Yes and no. There's certain things like olives that apparently do way better being grown irrigated in a desert than they do in their native habitat for taste and quality. I think olives are probably a justifiable use of water, rice and cotton? Landscaping is noticed more because people see sprinklers on their morning drive, they most often don't see pivots.

In Colorado water has always been top of mind, but it's really a problem 1/2 the US has. Atlanta wouldn't have had enough water to keep growing until they recently won a treaty to take more water from other places on the Chattahoochee river basin and pump it back to Atlanta. 50 inches of rain a year is a lot, but that alone isn't enough to supply 6 million+ people - the Chattahoochee is pretty darn small. You need a big river or a lake or a big aquifer to really support dense population.

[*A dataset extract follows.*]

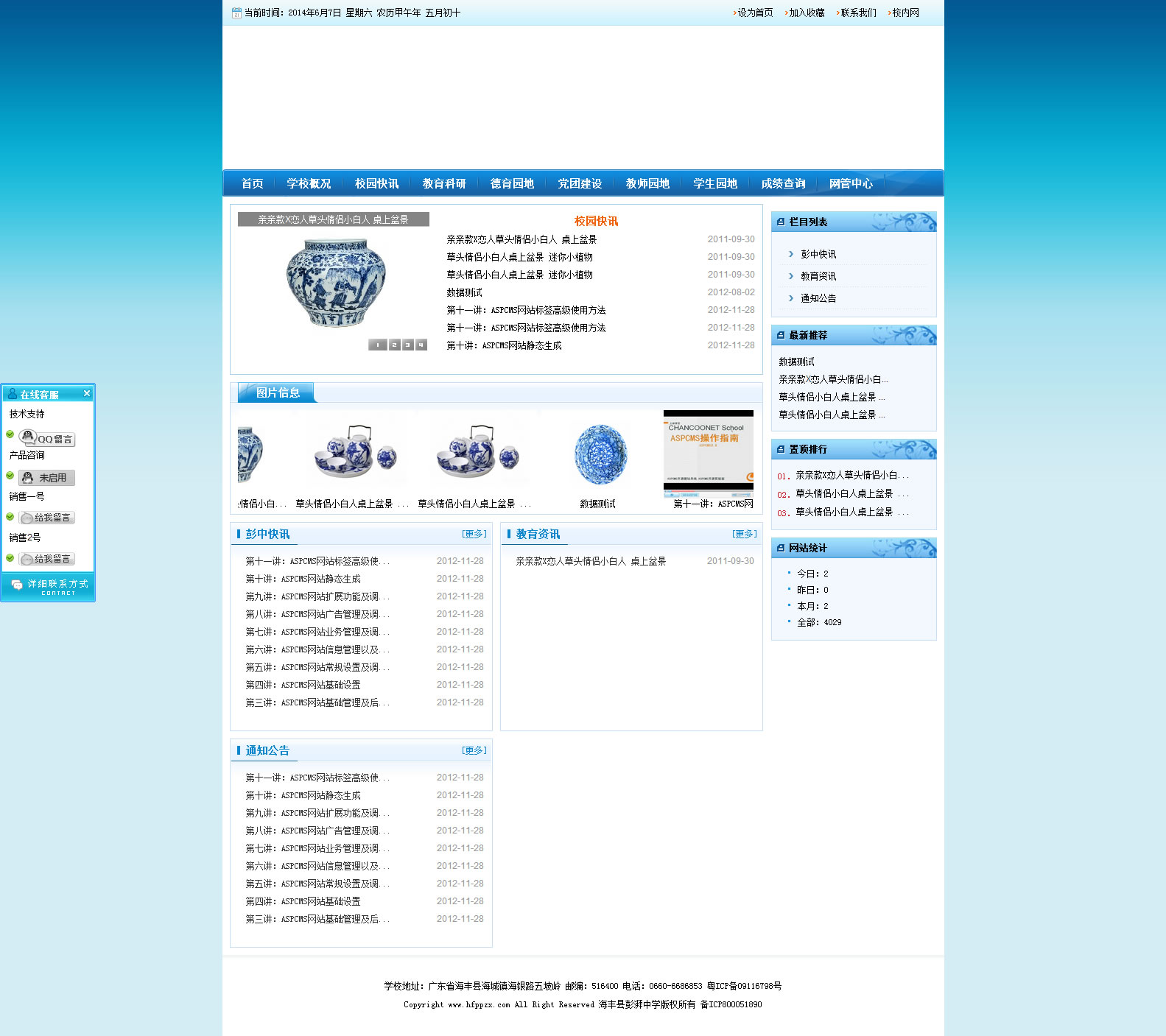The image size is (1166, 1036).
Task: Close the 在线客服 floating panel
Action: (87, 393)
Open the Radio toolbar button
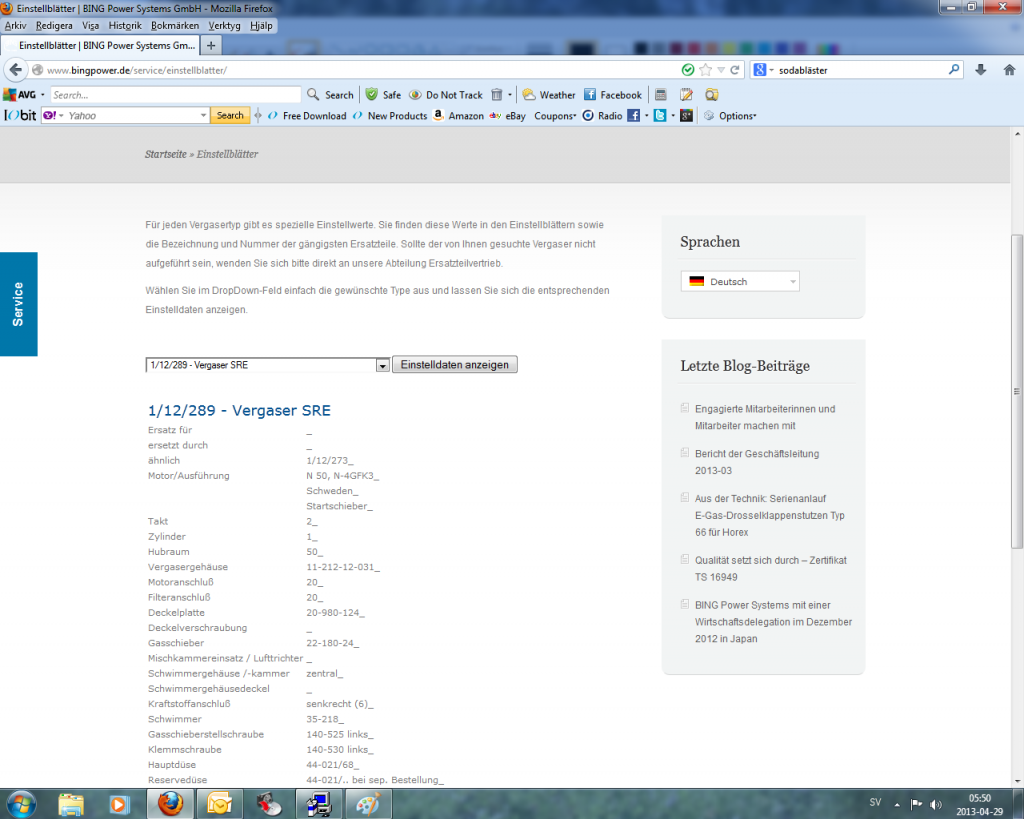This screenshot has width=1024, height=819. point(602,116)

People's common refrain is 'well quit moving here'. Fine, they could live in the Upper Midwest where energy use from heating would be a lot higher, that's not environmentally friendly. They could move to the Appalachians or PNW and cut down more of the temperate rainforest, that's not environmentally friendly. I've said it upthread, but there's more than enough water to go around in the US, compared to South Asia , we just have to use it smarter.

The problem is people look for Elon Musk solutions like solar panels and desalinization where tech will solve all their problems instead of practical ones, like eliminating cows and hay. That alone could solve the entire water crisis in the west.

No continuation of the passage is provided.